● **Assignment**
Retype only the lines running from the beginning of the entries below to the line with "Click the editor scroll down arrow", both included. Do not include pictures.

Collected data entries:
================================

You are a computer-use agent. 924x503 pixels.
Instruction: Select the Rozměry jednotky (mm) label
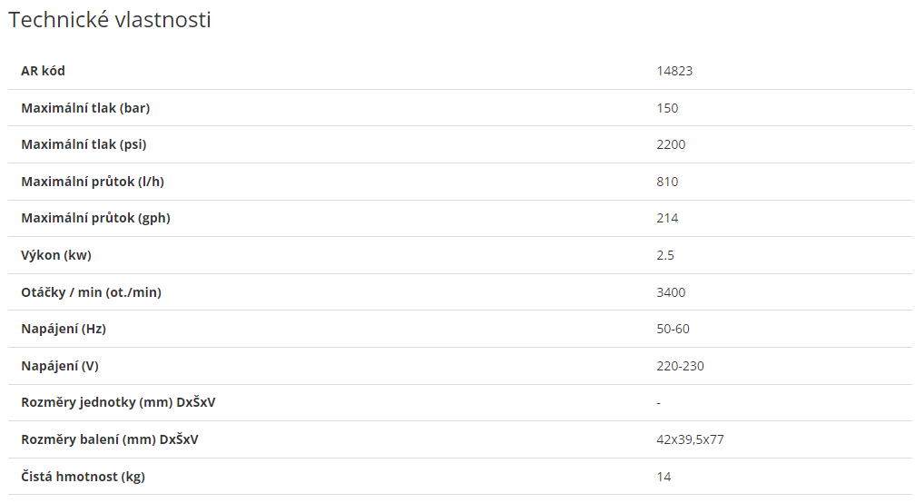pos(118,402)
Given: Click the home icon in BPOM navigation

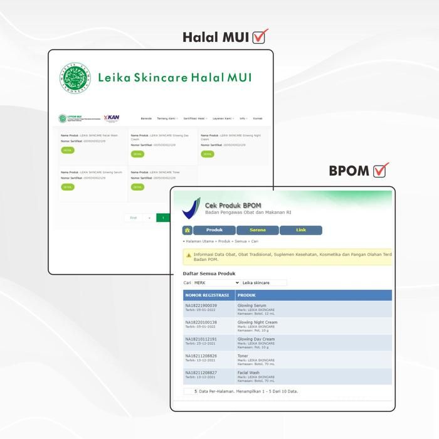Looking at the screenshot, I should [x=187, y=230].
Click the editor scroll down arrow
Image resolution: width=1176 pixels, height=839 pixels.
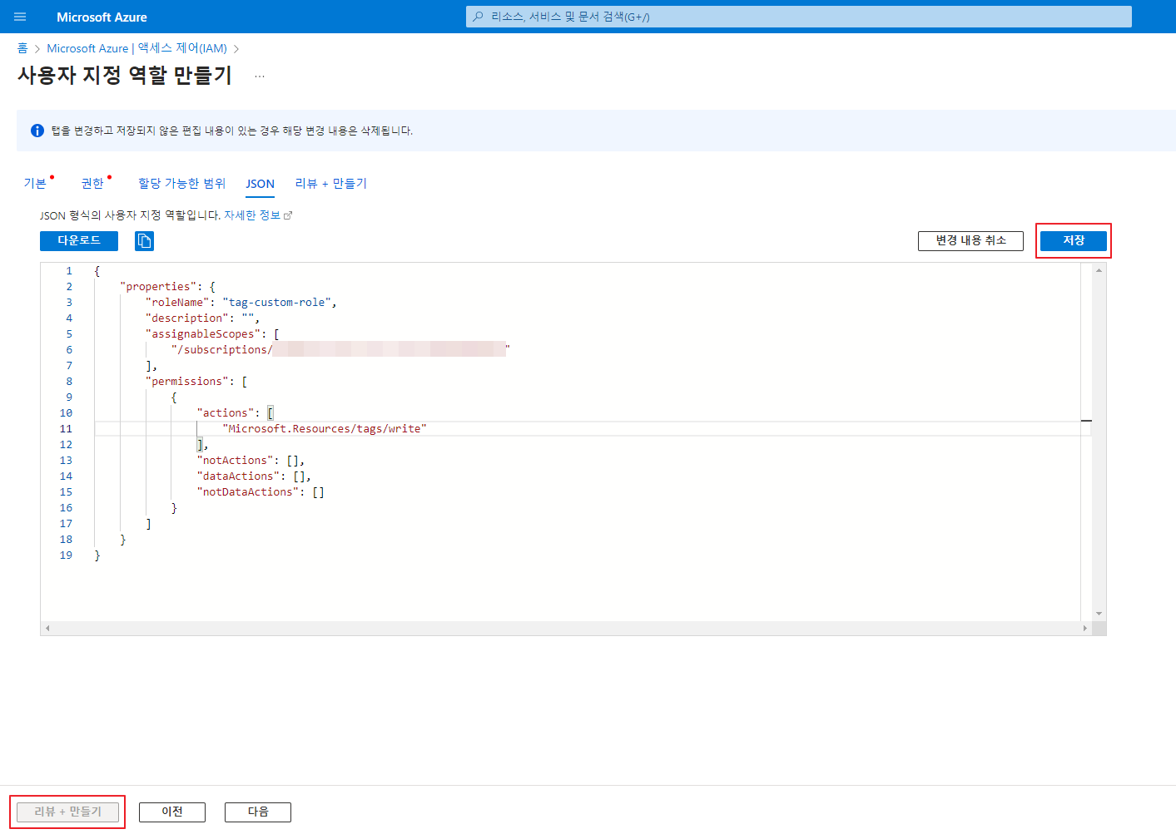pyautogui.click(x=1099, y=614)
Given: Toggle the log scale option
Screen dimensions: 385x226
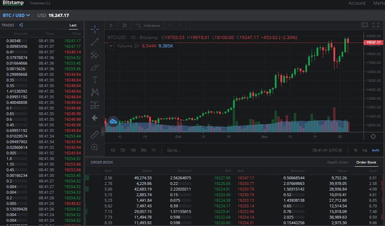Looking at the screenshot, I should (365, 150).
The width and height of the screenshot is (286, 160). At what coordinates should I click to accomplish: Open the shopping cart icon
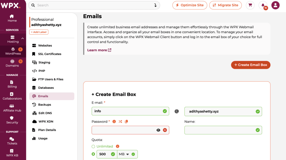coord(250,5)
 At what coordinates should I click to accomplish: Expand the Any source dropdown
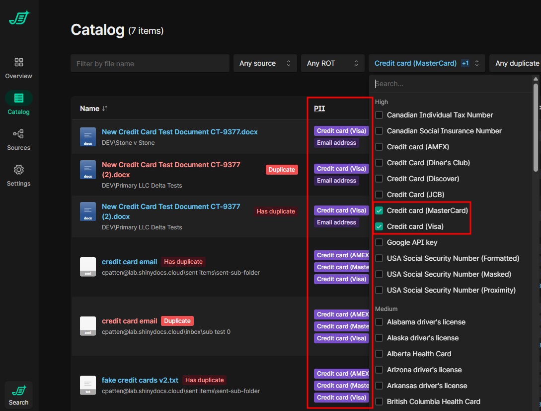(x=265, y=63)
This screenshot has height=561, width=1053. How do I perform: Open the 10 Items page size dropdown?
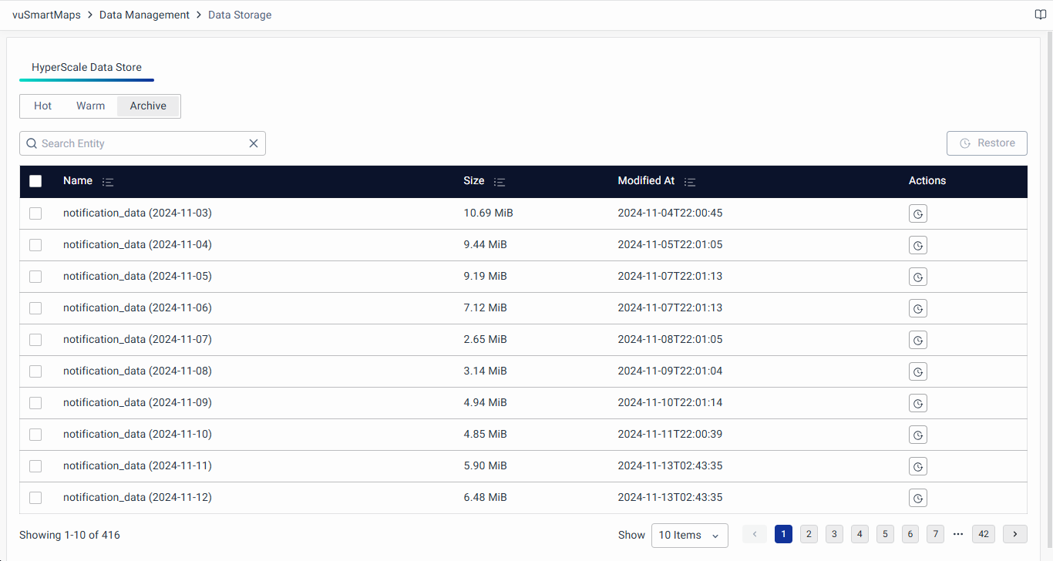(x=689, y=535)
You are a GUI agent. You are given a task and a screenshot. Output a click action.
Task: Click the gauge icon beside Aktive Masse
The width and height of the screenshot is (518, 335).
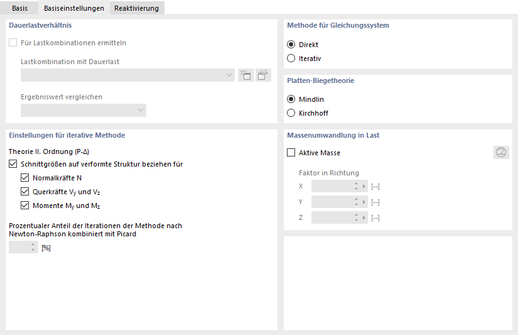[501, 152]
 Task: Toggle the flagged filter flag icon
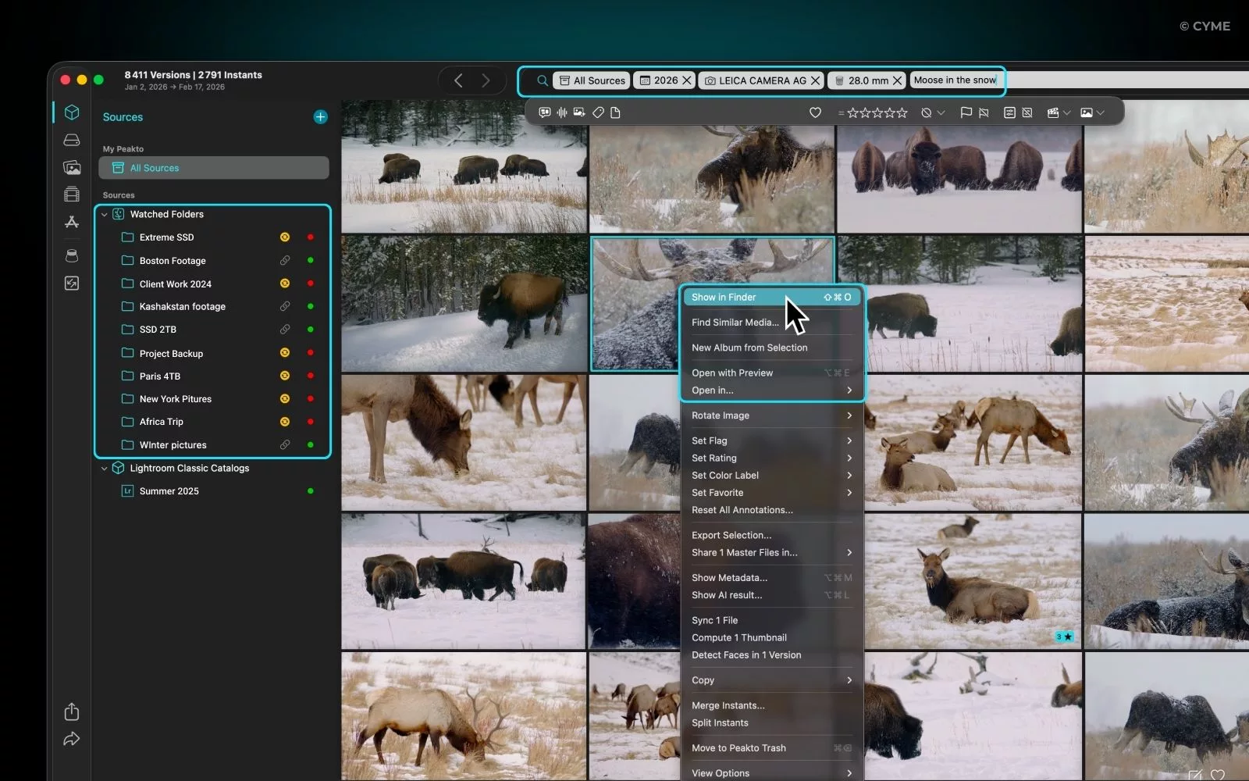(x=966, y=112)
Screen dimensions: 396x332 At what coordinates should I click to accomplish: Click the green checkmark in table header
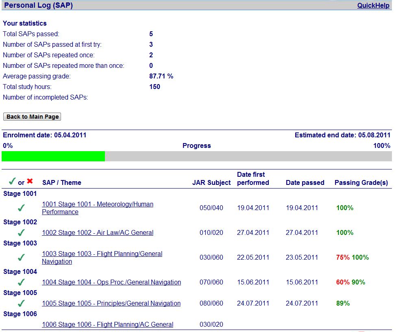coord(12,182)
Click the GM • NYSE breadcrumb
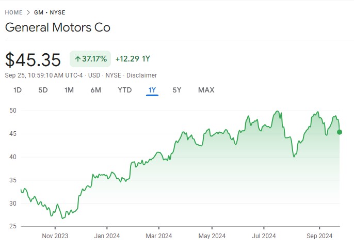354x249 pixels. (50, 12)
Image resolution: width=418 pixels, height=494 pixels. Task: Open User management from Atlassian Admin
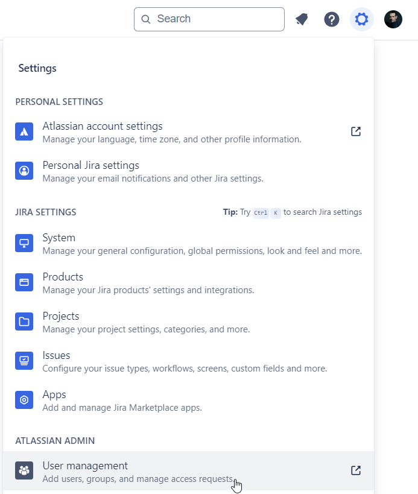click(x=84, y=465)
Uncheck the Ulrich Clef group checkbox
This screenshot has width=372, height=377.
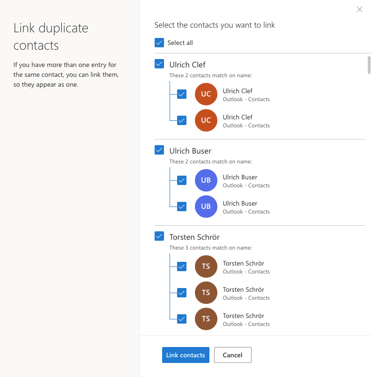click(159, 64)
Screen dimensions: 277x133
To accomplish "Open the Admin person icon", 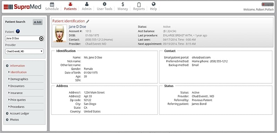I will point(87,4).
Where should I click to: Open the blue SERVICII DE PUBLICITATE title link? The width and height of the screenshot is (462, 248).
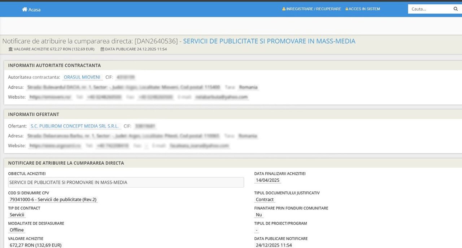pos(269,41)
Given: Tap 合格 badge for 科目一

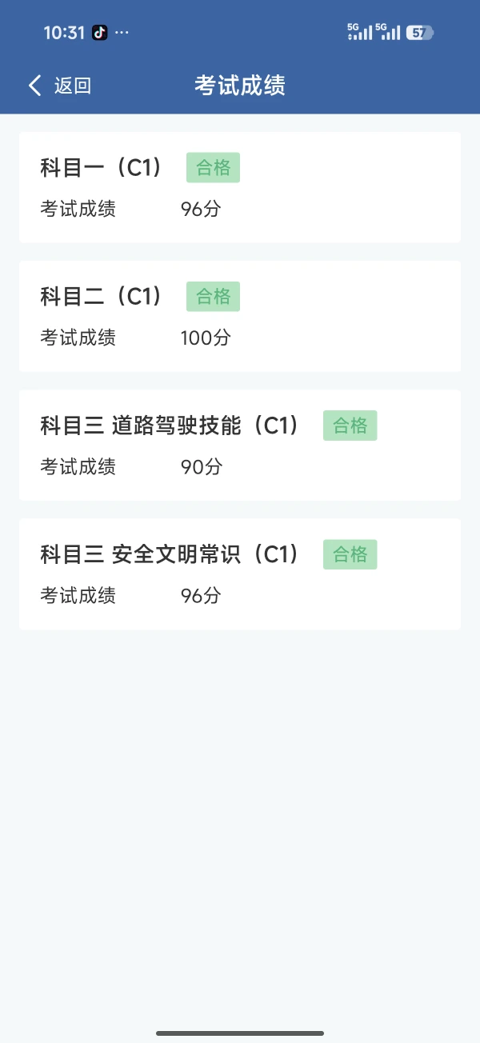Looking at the screenshot, I should pyautogui.click(x=213, y=168).
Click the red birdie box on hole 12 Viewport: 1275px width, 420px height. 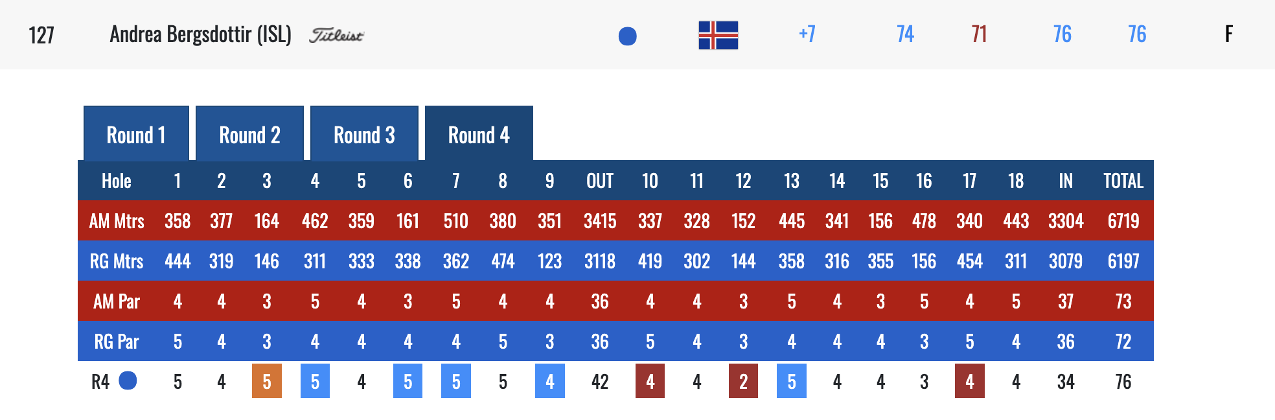click(743, 381)
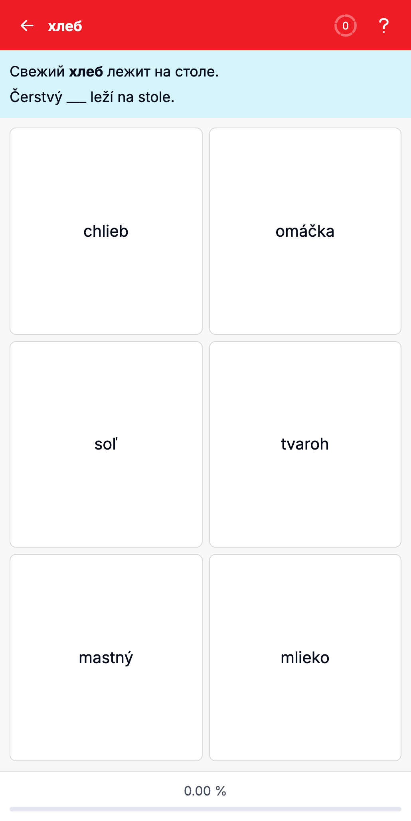
Task: Tap the phrase "leží na stole."
Action: point(132,97)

================================

● **Result for this exercise**
You are a computer-use agent. 924x503 pixels.
Instruction: Select the Rozměry jednotky (mm) label
pos(118,402)
Given: Click the home icon in BPOM navigation

Looking at the screenshot, I should [x=187, y=230].
Click the editor scroll down arrow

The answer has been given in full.